Tak jest na przykład z pledami Lanificio Leo, które znajdziecie na stronie SHOP MY MOOD
Firmę założyli Antonio i Giuseppe Leo w 1873 roku, w Carlopoli. Z czasem została przeniesiona do Soveria Manelli. Obecnie firmę prowadzi już kolejne pokolenie, tak więc wszystko zostaje w rękach rodziny.
Najwiekszą atrakcją i ciekawostką jest to, że wełnę przerabia się na XIX wiecznych maszynach przędzalniczych. Wyobrażacie to sobie?!
Pledy są absolutnie obłędne. Widać w nich precyzję i miłość do tworzenia niezwykłych rzeczy. Wiele elementów jest szyta lub wszywana, jak ma to miejsce przy aplikacjach- ręcznie, bo Lanificio Leo to również wełniane lub kaszmirowe poncza, szale, peleryny.



Kolejną marką w multibrandowym SHOP MY MOOD jest Beata Sofia A, której założycielką jest bułgarska projektantka Beata Parveluova, absolwentka Istituto Marangoni w Mediolanie.
Jej projekty charakteryzuje prostota i minimalizm ale zdecydowanie nie jest on nudny. Skupia się na grze kontrastów i precyzji z jaką są łączone różne faktury tkanin.
Trzeba podkreślić, bo to jest najważniejsze, że projekty są wykonywanie ręcznie co wcale nie jest łatwe, ponieważ wymaga to ogromnej dokładności i wiedzy z zakresu konstrukcji.
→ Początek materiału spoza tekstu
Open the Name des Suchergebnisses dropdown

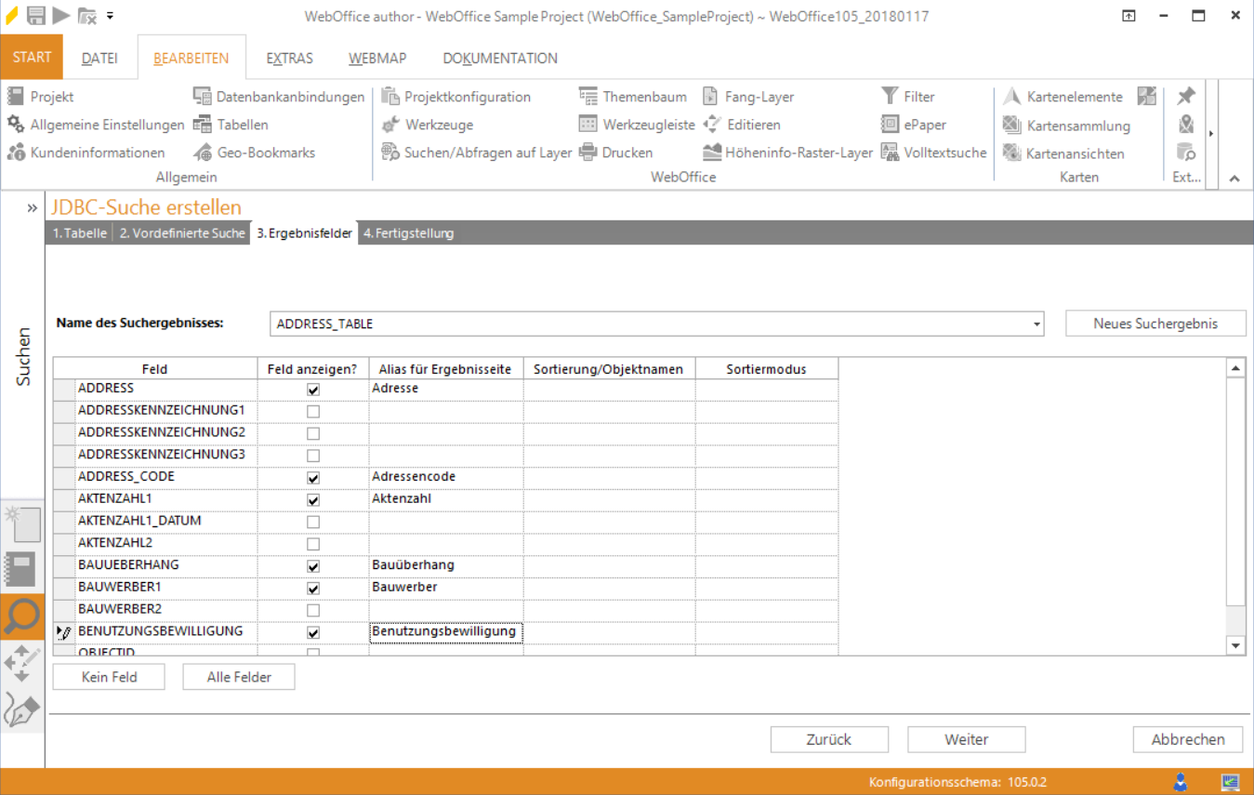click(1036, 324)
Na uwagę zasługuje jasnozielona sukienka, wygladająca bardzo nowocześnie przez zastosowanie organzy. Nie ukrywam, że fascynuje mnie ta tkanina w takich połączeniach i projektach, bo nieraz można było zobaczyć na światowych wybiegach marynarki lub spodnie wyglądające dosłownie kosmicznie, zwłaszcza w kolorze czarnym.